● How to complete this task: Check each line of the entries below for the word "computer", and copy out the ones that have it.

● Material for this exercise:
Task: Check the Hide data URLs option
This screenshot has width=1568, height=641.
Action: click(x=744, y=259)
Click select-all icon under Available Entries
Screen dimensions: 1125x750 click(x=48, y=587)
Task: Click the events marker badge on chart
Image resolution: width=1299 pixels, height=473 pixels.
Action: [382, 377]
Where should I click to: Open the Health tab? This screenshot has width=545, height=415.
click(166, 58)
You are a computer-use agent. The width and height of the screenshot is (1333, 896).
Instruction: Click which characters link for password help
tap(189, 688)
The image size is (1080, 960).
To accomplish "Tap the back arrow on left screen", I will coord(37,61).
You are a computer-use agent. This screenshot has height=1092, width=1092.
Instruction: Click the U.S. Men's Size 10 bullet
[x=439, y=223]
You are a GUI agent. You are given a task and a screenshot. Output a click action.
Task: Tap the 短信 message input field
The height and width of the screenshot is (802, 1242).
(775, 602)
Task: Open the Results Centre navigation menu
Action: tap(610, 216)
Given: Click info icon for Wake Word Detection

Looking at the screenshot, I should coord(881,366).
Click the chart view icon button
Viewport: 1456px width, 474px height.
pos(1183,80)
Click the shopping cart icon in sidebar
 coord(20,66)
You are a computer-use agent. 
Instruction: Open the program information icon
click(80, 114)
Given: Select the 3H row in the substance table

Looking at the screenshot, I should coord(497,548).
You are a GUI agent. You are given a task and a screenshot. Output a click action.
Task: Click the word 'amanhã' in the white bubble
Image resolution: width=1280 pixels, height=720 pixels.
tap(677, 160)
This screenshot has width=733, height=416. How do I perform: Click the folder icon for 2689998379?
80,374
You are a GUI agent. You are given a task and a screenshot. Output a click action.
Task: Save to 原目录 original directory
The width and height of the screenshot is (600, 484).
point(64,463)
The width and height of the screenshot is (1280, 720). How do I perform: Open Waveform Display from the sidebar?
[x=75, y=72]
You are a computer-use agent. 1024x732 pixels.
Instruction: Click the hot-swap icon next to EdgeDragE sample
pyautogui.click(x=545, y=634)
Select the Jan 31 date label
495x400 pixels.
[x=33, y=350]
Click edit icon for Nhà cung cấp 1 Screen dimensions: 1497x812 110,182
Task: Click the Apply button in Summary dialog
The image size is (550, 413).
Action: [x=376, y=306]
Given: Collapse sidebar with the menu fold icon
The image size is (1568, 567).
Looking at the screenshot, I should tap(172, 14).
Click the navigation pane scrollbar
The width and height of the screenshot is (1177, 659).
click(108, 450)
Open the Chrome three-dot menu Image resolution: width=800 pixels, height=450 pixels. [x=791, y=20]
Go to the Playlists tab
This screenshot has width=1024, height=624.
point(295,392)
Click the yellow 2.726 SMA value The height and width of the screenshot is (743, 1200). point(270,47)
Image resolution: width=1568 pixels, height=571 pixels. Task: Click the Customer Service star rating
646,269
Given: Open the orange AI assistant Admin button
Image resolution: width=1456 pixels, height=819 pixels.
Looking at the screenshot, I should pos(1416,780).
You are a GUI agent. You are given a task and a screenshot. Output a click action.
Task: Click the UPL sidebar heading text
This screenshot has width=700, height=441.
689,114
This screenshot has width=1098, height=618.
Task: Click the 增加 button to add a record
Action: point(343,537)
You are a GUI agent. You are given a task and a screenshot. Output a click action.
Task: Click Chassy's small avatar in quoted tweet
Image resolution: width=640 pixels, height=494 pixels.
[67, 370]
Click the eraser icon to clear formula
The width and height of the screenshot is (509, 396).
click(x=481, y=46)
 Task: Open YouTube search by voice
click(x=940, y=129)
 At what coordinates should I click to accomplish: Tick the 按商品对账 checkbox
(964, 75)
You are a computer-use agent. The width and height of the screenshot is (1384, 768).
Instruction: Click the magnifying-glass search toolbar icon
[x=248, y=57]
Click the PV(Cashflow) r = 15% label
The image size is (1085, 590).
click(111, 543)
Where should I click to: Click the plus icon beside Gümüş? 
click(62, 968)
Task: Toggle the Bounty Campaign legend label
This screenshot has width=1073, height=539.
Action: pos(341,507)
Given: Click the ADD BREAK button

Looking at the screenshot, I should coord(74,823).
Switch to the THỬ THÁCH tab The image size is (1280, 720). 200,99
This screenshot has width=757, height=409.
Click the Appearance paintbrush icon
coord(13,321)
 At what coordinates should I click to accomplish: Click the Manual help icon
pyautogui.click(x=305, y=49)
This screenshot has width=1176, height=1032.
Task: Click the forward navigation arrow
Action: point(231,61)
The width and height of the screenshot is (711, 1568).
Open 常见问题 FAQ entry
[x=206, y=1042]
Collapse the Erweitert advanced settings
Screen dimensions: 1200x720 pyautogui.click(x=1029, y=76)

● Reply to the task:
You are a computer-use agent. The width and height of the screenshot is (1333, 896).
You are a computer-use agent. This screenshot has height=1092, width=1092.
You are a computer-use agent. 
You are a computer-use agent. 1024x732 pixels.
You are a computer-use agent. The width and height of the screenshot is (1384, 768).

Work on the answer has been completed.